Within the entries below, find every line that has the string "section", then copy it.
+---+
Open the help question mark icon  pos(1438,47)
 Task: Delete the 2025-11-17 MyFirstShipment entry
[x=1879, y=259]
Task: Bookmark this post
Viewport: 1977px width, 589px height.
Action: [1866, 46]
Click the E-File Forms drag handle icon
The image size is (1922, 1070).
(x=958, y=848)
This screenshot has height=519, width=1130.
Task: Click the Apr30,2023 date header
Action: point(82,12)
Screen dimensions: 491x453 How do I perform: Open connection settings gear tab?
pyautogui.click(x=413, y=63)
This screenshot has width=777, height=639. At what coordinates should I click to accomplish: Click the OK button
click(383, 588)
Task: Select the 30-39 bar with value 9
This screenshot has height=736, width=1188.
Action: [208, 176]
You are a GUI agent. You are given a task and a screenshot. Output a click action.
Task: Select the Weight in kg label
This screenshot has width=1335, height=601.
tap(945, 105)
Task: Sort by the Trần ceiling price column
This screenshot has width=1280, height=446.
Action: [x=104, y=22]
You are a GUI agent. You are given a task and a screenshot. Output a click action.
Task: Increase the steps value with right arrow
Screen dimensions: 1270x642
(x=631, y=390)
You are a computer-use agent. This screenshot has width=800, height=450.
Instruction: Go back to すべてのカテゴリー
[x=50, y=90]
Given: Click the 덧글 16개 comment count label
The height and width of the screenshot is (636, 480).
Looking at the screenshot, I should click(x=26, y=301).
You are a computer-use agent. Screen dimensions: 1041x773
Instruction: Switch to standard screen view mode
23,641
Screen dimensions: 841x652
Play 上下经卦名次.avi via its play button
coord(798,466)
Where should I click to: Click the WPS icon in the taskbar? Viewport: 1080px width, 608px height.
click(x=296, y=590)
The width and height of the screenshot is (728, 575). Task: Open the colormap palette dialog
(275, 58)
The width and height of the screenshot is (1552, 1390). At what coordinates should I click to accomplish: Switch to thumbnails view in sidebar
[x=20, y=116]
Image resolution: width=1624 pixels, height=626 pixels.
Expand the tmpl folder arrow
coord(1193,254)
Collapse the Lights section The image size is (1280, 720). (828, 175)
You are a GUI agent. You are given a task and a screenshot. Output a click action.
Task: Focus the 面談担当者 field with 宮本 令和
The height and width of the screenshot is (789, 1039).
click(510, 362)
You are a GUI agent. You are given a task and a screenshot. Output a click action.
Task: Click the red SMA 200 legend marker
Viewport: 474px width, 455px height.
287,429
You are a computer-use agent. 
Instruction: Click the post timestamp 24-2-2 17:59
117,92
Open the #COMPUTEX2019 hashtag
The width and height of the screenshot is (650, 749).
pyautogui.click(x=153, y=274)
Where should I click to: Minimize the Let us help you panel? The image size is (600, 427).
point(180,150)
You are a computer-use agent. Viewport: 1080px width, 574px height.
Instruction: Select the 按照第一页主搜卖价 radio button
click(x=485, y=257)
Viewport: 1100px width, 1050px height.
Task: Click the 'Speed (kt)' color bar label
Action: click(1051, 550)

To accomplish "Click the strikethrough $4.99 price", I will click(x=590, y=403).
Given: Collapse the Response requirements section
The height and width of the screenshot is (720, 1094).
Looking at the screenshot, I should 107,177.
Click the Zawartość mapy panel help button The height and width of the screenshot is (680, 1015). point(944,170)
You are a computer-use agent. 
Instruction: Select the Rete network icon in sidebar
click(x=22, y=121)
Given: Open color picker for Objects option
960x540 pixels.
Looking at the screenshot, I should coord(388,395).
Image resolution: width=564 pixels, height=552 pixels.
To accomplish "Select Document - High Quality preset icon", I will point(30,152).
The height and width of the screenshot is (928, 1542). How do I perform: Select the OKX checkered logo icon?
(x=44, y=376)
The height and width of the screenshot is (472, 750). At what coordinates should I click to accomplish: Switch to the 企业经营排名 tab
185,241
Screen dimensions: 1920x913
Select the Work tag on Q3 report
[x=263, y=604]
+---+
_Answer to the exercise_
Collapse the Lights section The image size is (1280, 720). (828, 175)
Given: Collapse the Response requirements section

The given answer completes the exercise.